Mocks are a loan against future change. Cheap to write, expensive to repay — and the bill arrives during your most important migrations.
Make the right path the easy path. Ship the fakes and set the defaults; policy you have to enforce by willpower loses.
A verified fake is a contract, not a convenience. Without the shared contract suite, a fake is just a confident liar.
Vocabulary is leverage. When the whole org means the same thing by "stub" and "mock," reviews get sharper for free.
Discipline = right tool, both directions. Neither "mock everything" nor "never mock." Codify the few cases each way.

Common Mistakes¶

Treating over-mocking as a per-PR nitpick instead of systemic debt with a measurable migration tax.
Banning mocks entirely, pushing engineers into contorted state checks for genuine interaction contracts.
Shipping shared fakes without contract tests — they drift and eventually green-light broken code org-wide.
Writing the guideline but not the tooling — aspirational policy nobody follows because the easy path is still hand-rolled mocks.
Reviewing only coverage, not verification style — rewarding change-detector tests that add cost, not safety.
Not quantifying the cost — "mocks are bad" loses to "ship the feature"; "this saves 4 weeks next migration" wins budget.

■ SOURCE MATERIAL:
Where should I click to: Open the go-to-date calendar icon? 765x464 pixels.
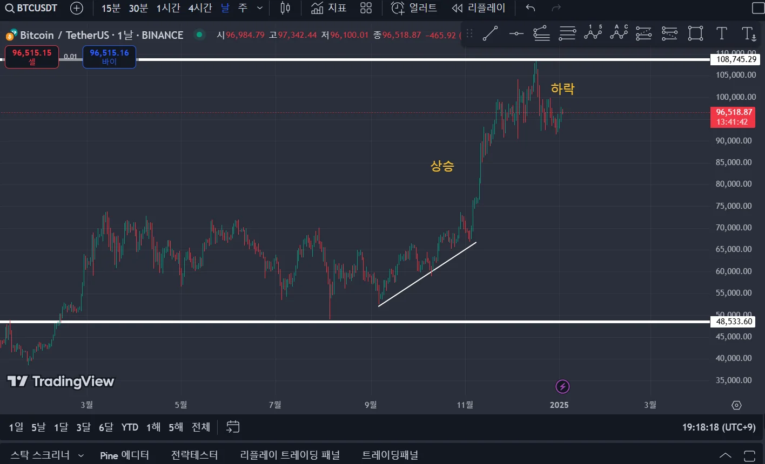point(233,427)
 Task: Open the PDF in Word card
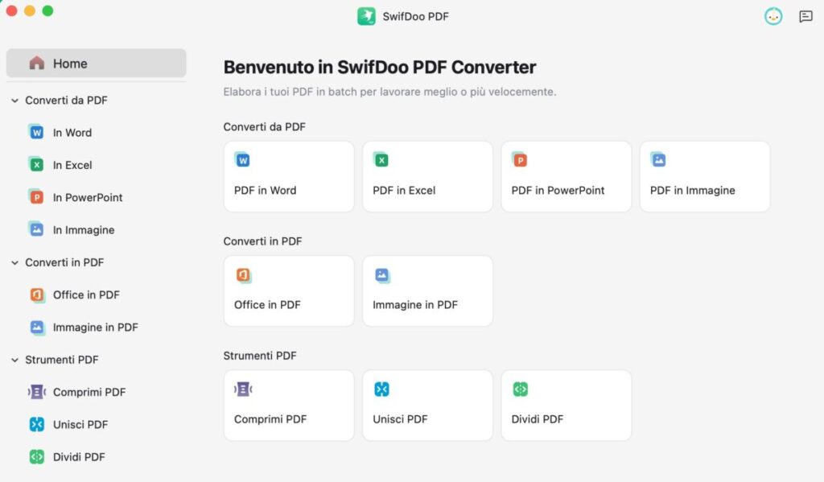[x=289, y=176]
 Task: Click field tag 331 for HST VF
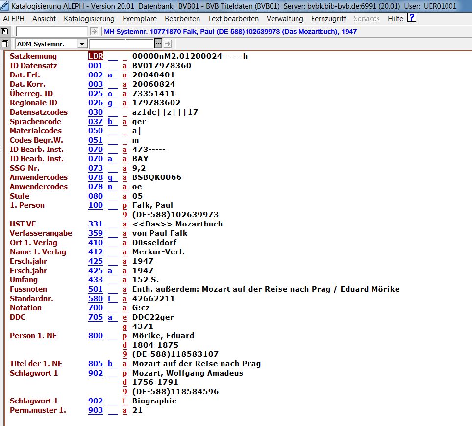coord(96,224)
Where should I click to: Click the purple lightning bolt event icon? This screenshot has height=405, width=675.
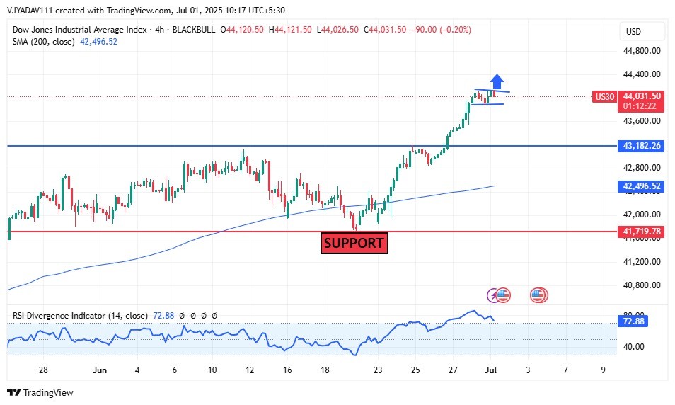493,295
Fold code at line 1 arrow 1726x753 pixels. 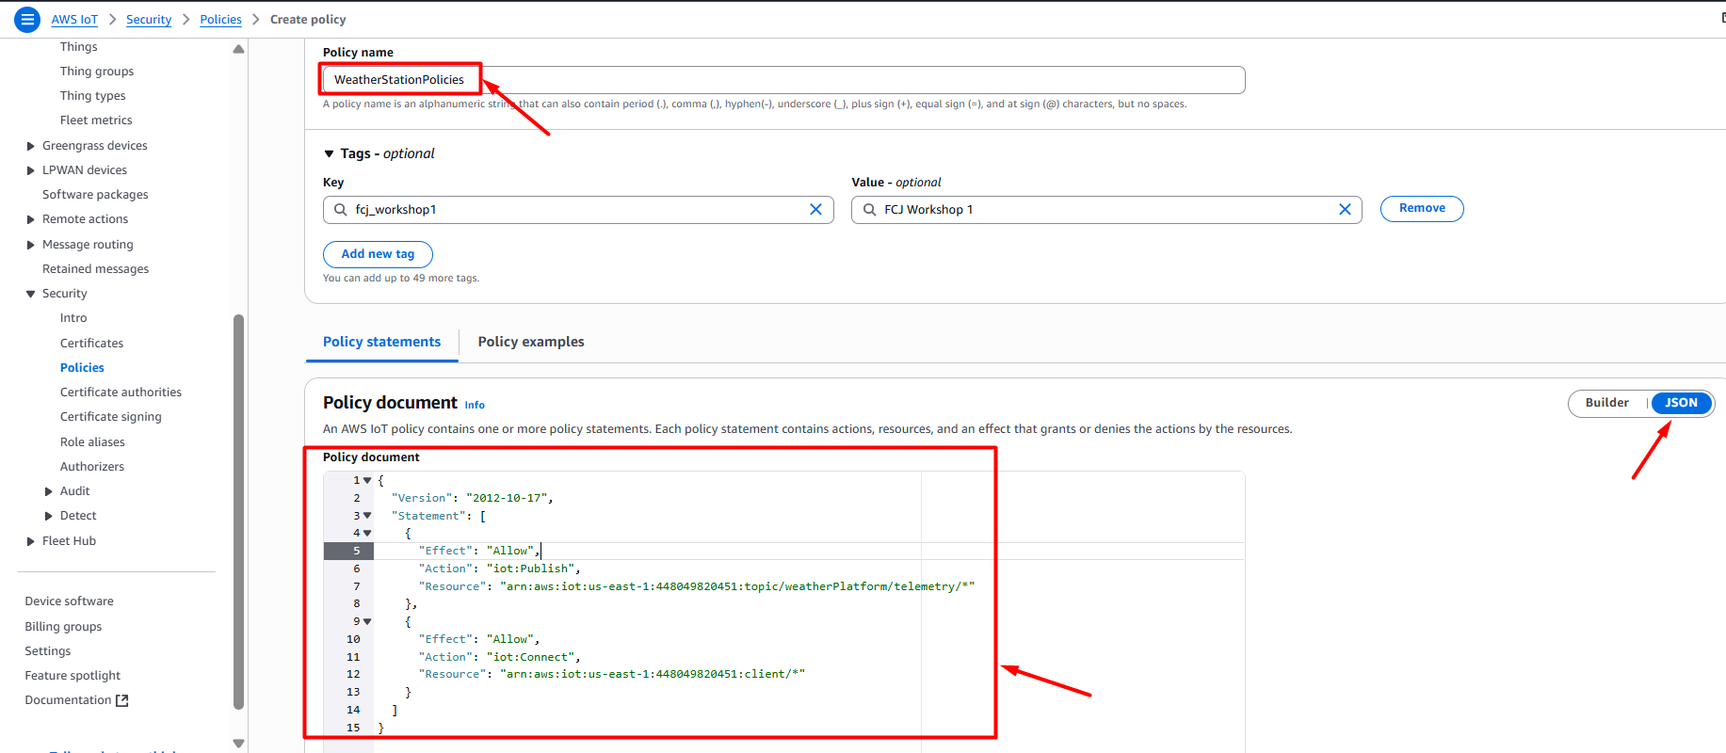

■ TASK SET:
(1) In the mocking guidelines, what happens to shared fakes that ship without contract tests?
(2) Extend the mocking guidelines, picking up after the final entry in the Common Mistakes list.

■ RESULTS FOR EACH TASK:
(1) They drift and eventually green-light broken code org-wide.

(2)
Test Yourself¶

Explain how a high mock ratio erodes refactoring confidence, with a concrete sentence engineers actually say.
You're scoping a REST→gRPC migration. How do brittle direct-client mocks change the estimate, and how would you have prevented it?
Draft three lines of a mocking policy for a testing guideline. Make them enforceable, not aspirational.
Why is a shared fake without a contract test more dangerous than a mock?
Give the org's positive list of "when a mock is right." What's common to every entry?
A PR raises coverage but adds ten behavior-verifying mocks. Write the review comment and the suggested fix.

Cheat Sheet¶

MOCK-HEAVY SUITE = ORG LIABILITY
  blocks refactoring • hides regressions (tautological green) • locks in bad design
  symptom: "I won't touch that, the tests will all break"  ← low refactoring confidence

MIGRATION TAX
  dep swap / lib upgrade / refactor / monolith split → brittle mocks dominate the cost
  quantify it: "4 of 6 weeks = rewriting mocks that test no behavior" → wins budget

ORG GUIDANCE (make right path the easy path)
  policy: prefer real > fakes > mocks • never mock unowned • state by default • >3 doubles = smell
  tooling: shared verified fakes (testkit) • lint unowned-type imports in tests • PR-template prompt
  ref impl > docs

KEEP FAKES HONEST
  shared CONTRACT suite run vs fake AND real (parametrized)  ← non-negotiable
  drifting fake = confident liar, worse than a mock

WHEN A MOCK IS RIGHT (codify it)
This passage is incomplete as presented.